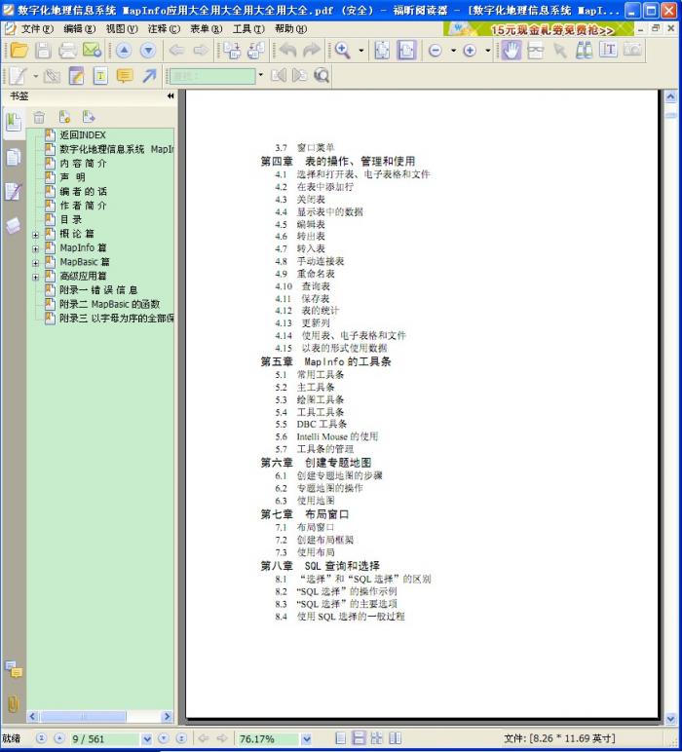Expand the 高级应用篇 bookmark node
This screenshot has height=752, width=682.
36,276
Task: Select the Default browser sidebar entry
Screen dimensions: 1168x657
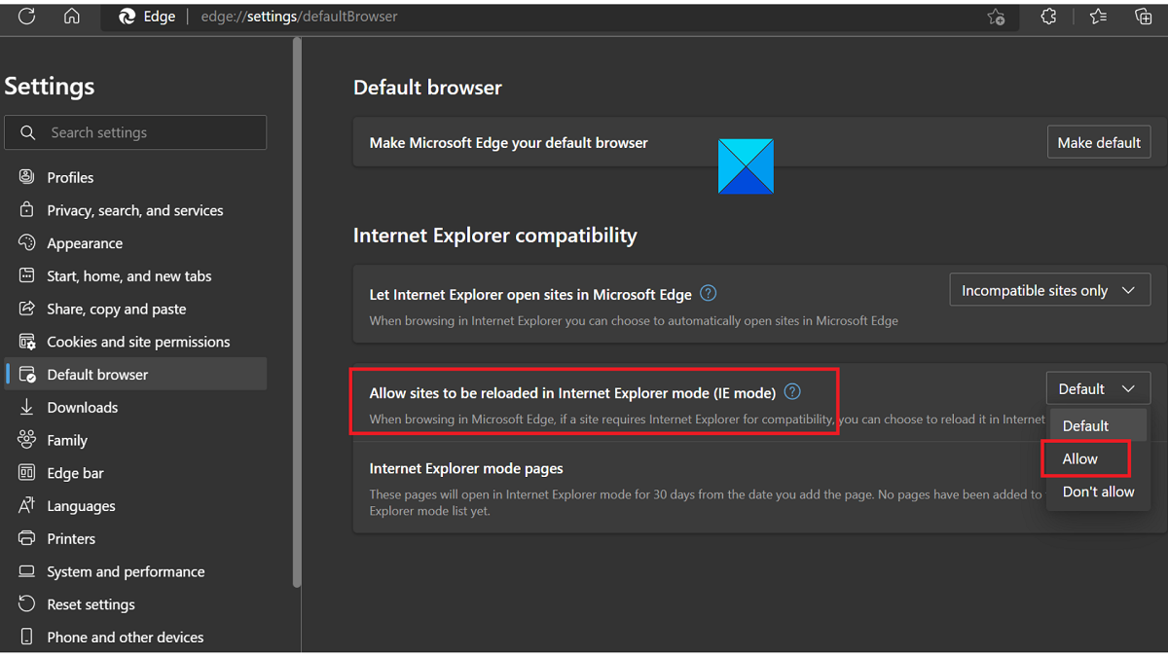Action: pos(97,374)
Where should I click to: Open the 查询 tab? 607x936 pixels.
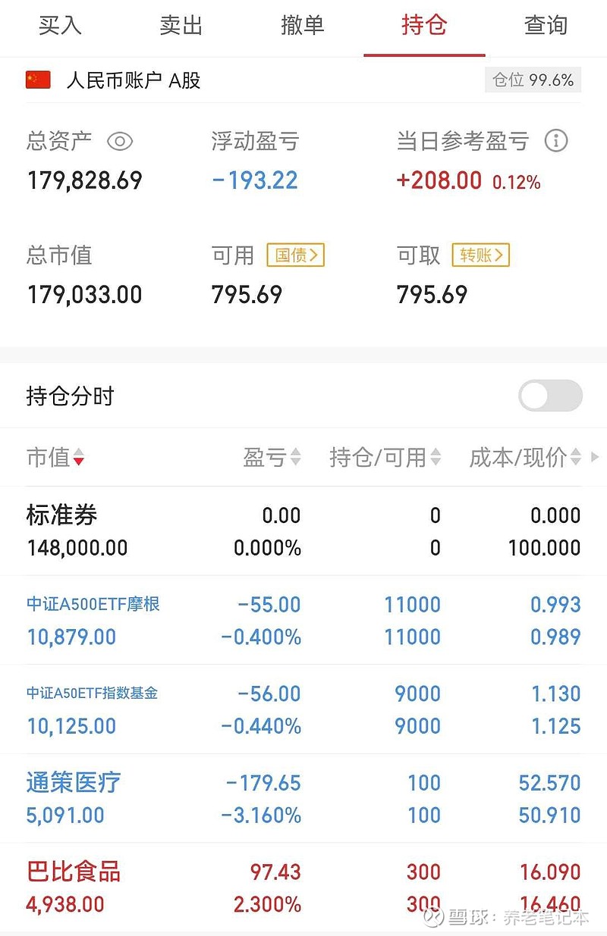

——

TASK DESCRIPTION: Reproduce the lines above word for word, leaving out the pictures.

TASK RESULT:
Expand the 高级应用篇 bookmark node
This screenshot has height=752, width=682.
36,276
Task: Select the Default browser sidebar entry
Screen dimensions: 1168x657
Action: pos(97,374)
Where should I click to: Open the 查询 tab? 607x936 pixels.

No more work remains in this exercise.